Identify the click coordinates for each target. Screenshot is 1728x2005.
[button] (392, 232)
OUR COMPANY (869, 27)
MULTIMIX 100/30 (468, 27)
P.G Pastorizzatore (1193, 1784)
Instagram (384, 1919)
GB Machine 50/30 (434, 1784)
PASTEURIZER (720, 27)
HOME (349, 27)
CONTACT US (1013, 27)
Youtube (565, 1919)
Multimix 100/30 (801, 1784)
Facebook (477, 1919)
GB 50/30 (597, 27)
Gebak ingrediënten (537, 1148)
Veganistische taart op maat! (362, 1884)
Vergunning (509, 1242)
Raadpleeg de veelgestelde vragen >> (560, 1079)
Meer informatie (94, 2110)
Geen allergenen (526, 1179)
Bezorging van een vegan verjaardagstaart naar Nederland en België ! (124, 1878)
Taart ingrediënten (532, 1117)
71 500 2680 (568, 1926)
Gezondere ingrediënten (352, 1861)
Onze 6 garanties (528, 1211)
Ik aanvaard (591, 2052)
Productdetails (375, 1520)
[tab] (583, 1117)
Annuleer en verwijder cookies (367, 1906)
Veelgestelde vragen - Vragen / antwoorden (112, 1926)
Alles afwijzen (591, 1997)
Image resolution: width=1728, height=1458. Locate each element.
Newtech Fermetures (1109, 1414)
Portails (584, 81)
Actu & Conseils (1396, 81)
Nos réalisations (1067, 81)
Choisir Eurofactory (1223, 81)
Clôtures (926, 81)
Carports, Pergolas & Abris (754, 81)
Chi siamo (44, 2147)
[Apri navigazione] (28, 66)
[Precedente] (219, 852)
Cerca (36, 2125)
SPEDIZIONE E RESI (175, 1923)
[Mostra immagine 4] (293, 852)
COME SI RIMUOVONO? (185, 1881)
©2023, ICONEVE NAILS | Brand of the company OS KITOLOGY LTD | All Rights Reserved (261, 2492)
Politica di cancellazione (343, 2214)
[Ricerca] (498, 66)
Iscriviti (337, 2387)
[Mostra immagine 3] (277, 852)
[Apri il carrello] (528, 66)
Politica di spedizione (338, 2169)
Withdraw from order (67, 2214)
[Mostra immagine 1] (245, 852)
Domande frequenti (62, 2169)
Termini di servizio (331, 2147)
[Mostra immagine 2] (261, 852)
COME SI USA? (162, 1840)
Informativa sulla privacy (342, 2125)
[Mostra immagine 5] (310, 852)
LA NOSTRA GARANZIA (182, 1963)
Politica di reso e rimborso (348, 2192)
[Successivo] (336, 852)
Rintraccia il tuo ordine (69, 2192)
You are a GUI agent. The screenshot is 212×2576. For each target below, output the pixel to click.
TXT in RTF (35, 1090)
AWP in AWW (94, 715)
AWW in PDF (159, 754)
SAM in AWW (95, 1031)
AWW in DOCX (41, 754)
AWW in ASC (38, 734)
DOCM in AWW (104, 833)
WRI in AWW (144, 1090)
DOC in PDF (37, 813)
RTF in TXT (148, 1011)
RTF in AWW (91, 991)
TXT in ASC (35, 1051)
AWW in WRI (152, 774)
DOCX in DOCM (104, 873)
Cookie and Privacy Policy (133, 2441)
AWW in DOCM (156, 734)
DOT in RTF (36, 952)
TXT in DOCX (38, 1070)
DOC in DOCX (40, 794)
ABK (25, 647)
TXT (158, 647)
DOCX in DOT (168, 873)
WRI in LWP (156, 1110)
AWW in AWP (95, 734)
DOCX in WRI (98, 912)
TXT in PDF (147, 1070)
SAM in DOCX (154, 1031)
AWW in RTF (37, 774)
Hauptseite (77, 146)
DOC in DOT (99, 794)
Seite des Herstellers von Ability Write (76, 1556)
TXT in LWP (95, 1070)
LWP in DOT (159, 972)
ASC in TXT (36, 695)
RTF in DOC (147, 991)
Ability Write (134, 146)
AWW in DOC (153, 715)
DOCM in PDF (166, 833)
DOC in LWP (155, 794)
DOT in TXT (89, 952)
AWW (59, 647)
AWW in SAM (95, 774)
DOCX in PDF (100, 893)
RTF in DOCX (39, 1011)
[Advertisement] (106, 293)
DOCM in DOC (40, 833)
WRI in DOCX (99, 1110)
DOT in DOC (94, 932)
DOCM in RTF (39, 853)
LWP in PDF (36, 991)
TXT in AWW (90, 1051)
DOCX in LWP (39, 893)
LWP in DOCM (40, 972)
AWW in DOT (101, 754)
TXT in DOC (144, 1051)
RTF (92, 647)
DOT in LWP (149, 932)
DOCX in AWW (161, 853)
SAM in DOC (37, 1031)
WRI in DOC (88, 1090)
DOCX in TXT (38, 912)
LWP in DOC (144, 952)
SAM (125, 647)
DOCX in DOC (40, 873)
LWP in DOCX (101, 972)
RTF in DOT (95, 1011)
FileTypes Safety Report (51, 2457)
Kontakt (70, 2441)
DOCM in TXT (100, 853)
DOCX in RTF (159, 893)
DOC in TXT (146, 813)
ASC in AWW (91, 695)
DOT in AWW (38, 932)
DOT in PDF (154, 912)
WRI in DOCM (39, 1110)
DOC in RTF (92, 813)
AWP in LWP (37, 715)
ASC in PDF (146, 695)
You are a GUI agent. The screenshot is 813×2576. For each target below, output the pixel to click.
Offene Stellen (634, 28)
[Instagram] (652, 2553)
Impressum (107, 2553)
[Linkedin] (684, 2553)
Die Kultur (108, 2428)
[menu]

WHAT THIS TASK INVOLVES —
Each line in the material above should be repeated exactly.

OUTPUT OF THE TASK —
Identify the click coordinates for each target. Screenshot is 1728x2005.
[button] (392, 232)
OUR COMPANY (869, 27)
MULTIMIX 100/30 (468, 27)
P.G Pastorizzatore (1193, 1784)
Instagram (384, 1919)
GB Machine 50/30 (434, 1784)
PASTEURIZER (720, 27)
HOME (349, 27)
CONTACT US (1013, 27)
Youtube (565, 1919)
Multimix 100/30 (801, 1784)
Facebook (477, 1919)
GB 50/30 (597, 27)
Gebak ingrediënten (537, 1148)
Veganistische taart op maat! (362, 1884)
Vergunning (509, 1242)
Raadpleeg de veelgestelde vragen >> (560, 1079)
Meer informatie (94, 2110)
Geen allergenen (526, 1179)
Bezorging van een vegan verjaardagstaart naar Nederland en België ! (124, 1878)
Taart ingrediënten (532, 1117)
71 500 2680 (568, 1926)
Gezondere ingrediënten (352, 1861)
Onze 6 garanties (528, 1211)
Ik aanvaard (591, 2052)
Productdetails (375, 1520)
[tab] (583, 1117)
Annuleer en verwijder cookies (367, 1906)
Veelgestelde vragen - Vragen / antwoorden (112, 1926)
Alles afwijzen (591, 1997)
Image resolution: width=1728, height=1458. Locate each element.
Newtech Fermetures (1109, 1414)
Portails (584, 81)
Actu & Conseils (1396, 81)
Nos réalisations (1067, 81)
Choisir Eurofactory (1223, 81)
Clôtures (926, 81)
Carports, Pergolas & Abris (754, 81)
Chi siamo (44, 2147)
[Apri navigazione] (28, 66)
[Precedente] (219, 852)
Cerca (36, 2125)
SPEDIZIONE E RESI (175, 1923)
[Mostra immagine 4] (293, 852)
COME SI RIMUOVONO? (185, 1881)
©2023, ICONEVE NAILS | Brand of the company OS KITOLOGY LTD | All Rights Reserved (261, 2492)
Politica di cancellazione (343, 2214)
[Ricerca] (498, 66)
Iscriviti (337, 2387)
[Mostra immagine 3] (277, 852)
[Apri il carrello] (528, 66)
Politica di spedizione (338, 2169)
Withdraw from order (67, 2214)
[Mostra immagine 1] (245, 852)
Domande frequenti (62, 2169)
Termini di servizio (331, 2147)
[Mostra immagine 2] (261, 852)
COME SI USA? (162, 1840)
Informativa sulla privacy (342, 2125)
[Mostra immagine 5] (310, 852)
LA NOSTRA GARANZIA (182, 1963)
Politica di reso e rimborso (348, 2192)
[Successivo] (336, 852)
Rintraccia il tuo ordine (69, 2192)
You are a GUI agent. The screenshot is 212×2576. For each target below, output the pixel to click.
TXT in RTF (35, 1090)
AWP in AWW (94, 715)
AWW in PDF (159, 754)
SAM in AWW (95, 1031)
AWW in DOCX (41, 754)
AWW in ASC (38, 734)
DOCM in AWW (104, 833)
WRI in AWW (144, 1090)
DOC in PDF (37, 813)
RTF in TXT (148, 1011)
RTF in AWW (91, 991)
TXT in ASC (35, 1051)
AWW in WRI (152, 774)
DOCX in DOCM (104, 873)
Cookie and Privacy Policy (133, 2441)
AWW in DOCM (156, 734)
DOT in RTF (36, 952)
TXT in DOCX (38, 1070)
DOC in DOCX (40, 794)
ABK (25, 647)
TXT (158, 647)
DOCX in DOT (168, 873)
WRI in LWP (156, 1110)
AWW in AWP (95, 734)
DOCX in WRI (98, 912)
TXT in PDF (147, 1070)
SAM in DOCX (154, 1031)
AWW in RTF (37, 774)
Hauptseite (77, 146)
DOC in DOT (99, 794)
Seite des Herstellers von Ability Write (76, 1556)
TXT in LWP (95, 1070)
LWP in DOT (159, 972)
ASC in TXT (36, 695)
RTF in DOC (147, 991)
Ability Write (134, 146)
AWW in DOC (153, 715)
DOCM in PDF (166, 833)
DOC in LWP (155, 794)
DOT in TXT (89, 952)
AWW (59, 647)
AWW in SAM (95, 774)
DOCX in PDF (100, 893)
RTF in DOCX (39, 1011)
[Advertisement] (106, 293)
DOCM in DOC (40, 833)
WRI in DOCX (99, 1110)
DOT in DOC (94, 932)
DOCM in RTF (39, 853)
LWP in PDF (36, 991)
TXT in AWW (90, 1051)
DOCX in LWP (39, 893)
LWP in DOCM (40, 972)
AWW in DOT (101, 754)
TXT in DOC (144, 1051)
RTF (92, 647)
DOT in LWP (149, 932)
DOCX in AWW (161, 853)
SAM in DOC (37, 1031)
WRI in DOC (88, 1090)
DOCX in TXT (38, 912)
LWP in DOC (144, 952)
SAM (125, 647)
DOCX in DOC (40, 873)
LWP in DOCX (101, 972)
RTF in DOT (95, 1011)
FileTypes Safety Report (51, 2457)
Kontakt (70, 2441)
DOCM in TXT (100, 853)
DOCX in RTF (159, 893)
DOC in TXT (146, 813)
ASC in AWW (91, 695)
DOT in AWW (38, 932)
DOT in PDF (154, 912)
WRI in DOCM (39, 1110)
DOC in RTF (92, 813)
AWP in LWP (37, 715)
ASC in PDF (146, 695)
You are a GUI agent. The screenshot is 813×2576. For each target below, output the pixel to click.
Offene Stellen (634, 28)
[Instagram] (652, 2553)
Impressum (107, 2553)
[Linkedin] (684, 2553)
Die Kultur (108, 2428)
[menu]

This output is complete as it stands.